De pie y detrás de Aline Charigot, Alphonse Fournaise, propietario del restaurante y padre de Alphonsine, la mujer apoyada en la barandilla que habla con el barón Barbier.

La mujer sentada a la mesa con el joven Gustave Caillebotte es Ellen Andrée, que habitualmente posaba para Renoir como modelo para sus cuadros.

El toldo que recubre la estancia crea una luminosidad muy uniforme, poco habitual en las obras del artista.
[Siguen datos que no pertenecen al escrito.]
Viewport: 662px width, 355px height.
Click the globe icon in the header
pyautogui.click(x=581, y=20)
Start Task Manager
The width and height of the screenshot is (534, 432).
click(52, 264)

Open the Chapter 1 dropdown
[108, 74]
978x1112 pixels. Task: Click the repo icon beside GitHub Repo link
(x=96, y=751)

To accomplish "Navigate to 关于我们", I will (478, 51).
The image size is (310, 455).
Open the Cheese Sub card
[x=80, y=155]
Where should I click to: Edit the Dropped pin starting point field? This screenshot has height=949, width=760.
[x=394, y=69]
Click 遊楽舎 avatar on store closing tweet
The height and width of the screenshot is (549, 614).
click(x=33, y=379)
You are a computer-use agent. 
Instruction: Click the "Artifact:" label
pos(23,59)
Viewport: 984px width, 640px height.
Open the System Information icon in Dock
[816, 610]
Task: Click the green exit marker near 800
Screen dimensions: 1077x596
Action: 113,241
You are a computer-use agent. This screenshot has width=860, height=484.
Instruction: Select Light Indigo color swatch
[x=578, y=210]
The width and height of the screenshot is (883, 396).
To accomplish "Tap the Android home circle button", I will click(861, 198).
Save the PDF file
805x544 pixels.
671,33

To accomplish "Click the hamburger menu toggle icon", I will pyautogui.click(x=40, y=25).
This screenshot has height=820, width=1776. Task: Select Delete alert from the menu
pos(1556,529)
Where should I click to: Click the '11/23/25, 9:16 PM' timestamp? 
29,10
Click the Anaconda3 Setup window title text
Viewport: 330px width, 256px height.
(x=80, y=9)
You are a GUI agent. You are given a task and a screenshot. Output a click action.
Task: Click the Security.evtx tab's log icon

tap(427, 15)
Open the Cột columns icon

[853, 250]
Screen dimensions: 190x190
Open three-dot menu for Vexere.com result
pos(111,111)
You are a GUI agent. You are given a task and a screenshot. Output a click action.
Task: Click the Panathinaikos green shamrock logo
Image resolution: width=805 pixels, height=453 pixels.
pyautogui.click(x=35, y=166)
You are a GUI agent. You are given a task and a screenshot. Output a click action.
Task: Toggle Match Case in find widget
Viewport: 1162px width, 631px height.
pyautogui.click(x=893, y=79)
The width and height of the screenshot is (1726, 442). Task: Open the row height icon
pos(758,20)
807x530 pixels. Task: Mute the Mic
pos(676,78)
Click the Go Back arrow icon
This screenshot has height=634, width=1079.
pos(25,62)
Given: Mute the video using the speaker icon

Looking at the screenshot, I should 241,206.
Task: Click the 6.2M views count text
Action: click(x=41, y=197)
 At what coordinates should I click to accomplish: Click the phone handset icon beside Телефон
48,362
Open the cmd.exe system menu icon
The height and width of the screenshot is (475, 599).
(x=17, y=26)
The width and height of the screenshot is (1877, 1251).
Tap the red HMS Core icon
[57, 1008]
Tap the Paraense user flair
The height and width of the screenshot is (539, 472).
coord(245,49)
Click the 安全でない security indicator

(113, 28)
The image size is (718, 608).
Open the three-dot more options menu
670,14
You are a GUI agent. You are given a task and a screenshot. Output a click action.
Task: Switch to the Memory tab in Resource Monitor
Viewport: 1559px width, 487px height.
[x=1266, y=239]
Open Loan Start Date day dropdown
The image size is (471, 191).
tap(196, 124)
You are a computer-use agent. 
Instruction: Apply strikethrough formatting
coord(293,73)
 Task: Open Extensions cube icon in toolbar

La jovialidad de la escena y el realismo de la representación aparecen realzados por la dinámica de una composición en la que ningún elemento del cuadro es estático ni casual: los rostros de los personajes conversando, sus actitudes gestuales, los pliegues del mantel y la ropa, el viento.

Detalle
Foto: wikimmedia

La espontaneidad de la obra es su mayor logro, dando la sensación de estar ante una fotografía de un instante, muy conseguido gracias a los numerosos retoques que fue haciendo el pintor hasta conseguir captar la atmósfera de la escena en el cuadro.

Renoir demuestra su maestría representando los restos de la comida sobre el mantel (botellas, frutas, platos, copas, etc.) como una naturaleza muerta independiente de la escena, un cuadro dentro del cuadro.

Para diferenciarlo utiliza una pincelada mucho más empastada y espesa en el caso de la naturaleza muerta que en la que utiliza para “modelar” a los personajes, más ligera suelta y libre.